Yüksekten düşme sonucu omurilik zedelenmesine bağlı felç geçiren Nil Mısır, yaşadığı zorlukların üstesinden gelerek dört yıl önce başladığı okçulukta kısa sürede büyük başarılara imza attı.
Milli sporcu, AA muhabirine yaptığı açıklamada, 2002 yılında yüksekten düşme sonucu felç geçirdiğini ve ardından bir süre yatağa bağlı bir şekilde hayatını sürdürdüğünü söyledi.
Bu sürecin kendisi için çok zor geçtiğini anlatan Nil Mısır, sözlerini şöyle sürdürdü:
"Omurilik yaralanmalarında tek problem ortopedik rahatsızlıklarmış gibi bilinir ama bunun yanı sıra birçok problemle başa çıkmak zorunda kalıyoruz. Bunun fiziksel ve ruhsal hasarı o kadar büyük ki. Aslında size konulan tanı tek cümlelik bir tanı ama içeriğine baktığınızda mesane bağırsak problemleri, solunum ve tansiyon problemleri, kas, kemik, eklem, iç organ hasarları gibi çok ciddi sorunlarla karşılaşıyoruz. Bunlara rağmen bu hastalığın en ağır tarafı bağımsızlığınızı kaybetmiş olmak, bir başkasına bağımlı yaşamak zorunda olmanız. Kontrol edebildiğiniz tek şey duygularınız, fikirleriniz ve hayalleriniz. Bunu da tek başına yönetemediğiniz için hiçbir zaman özne olamıyorsunuz. Ben de zorlu bir süreçten geçmekle beraber çok şanslı olduğum konularla bu durumla başa çıktım. Çünkü muhteşem bir ailem ve sosyal çevrem vardı. Bunlara sahipseniz ve çevrenizde değer gördüğünüzü hissediyorsanız zamanla var olmaya ve üretmeye başlıyorsunuz."

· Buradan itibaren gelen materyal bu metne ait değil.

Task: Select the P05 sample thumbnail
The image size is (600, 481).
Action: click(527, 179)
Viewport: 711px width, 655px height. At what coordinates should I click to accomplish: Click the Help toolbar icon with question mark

Tedavisini aksatmadığını vurgulayan milli sporcu, "Sağ elime kas transferi operasyonu yapıldı. Bu operasyondan sonra kalem tutabilmek için uzun süre fizik tedavi gördüm. Bu tedavi sonrası kalem tutmaya başladım ve üniversiteye hazırlandım. Önce Beykent Üniversitesi Bilgisayar Bölümü'nü kazandım, okudum. Daha sonra Marmara Üniversitesi Dış Ticaret Bölümü'nü kazandım. Burada okurken, ikinci üniversite kapsamında İstanbul Üniversitesi'ne kayıt yaptırdım. Üç yıl okuduktan sonra sağlık sorunlarım nedeniyle dondurmak zorunda kaldım. Şu an Açıköğretim Üniversitesi'nde Radyo ve Televizyon Programcılığı okuyorum." ifadelerini kullandı.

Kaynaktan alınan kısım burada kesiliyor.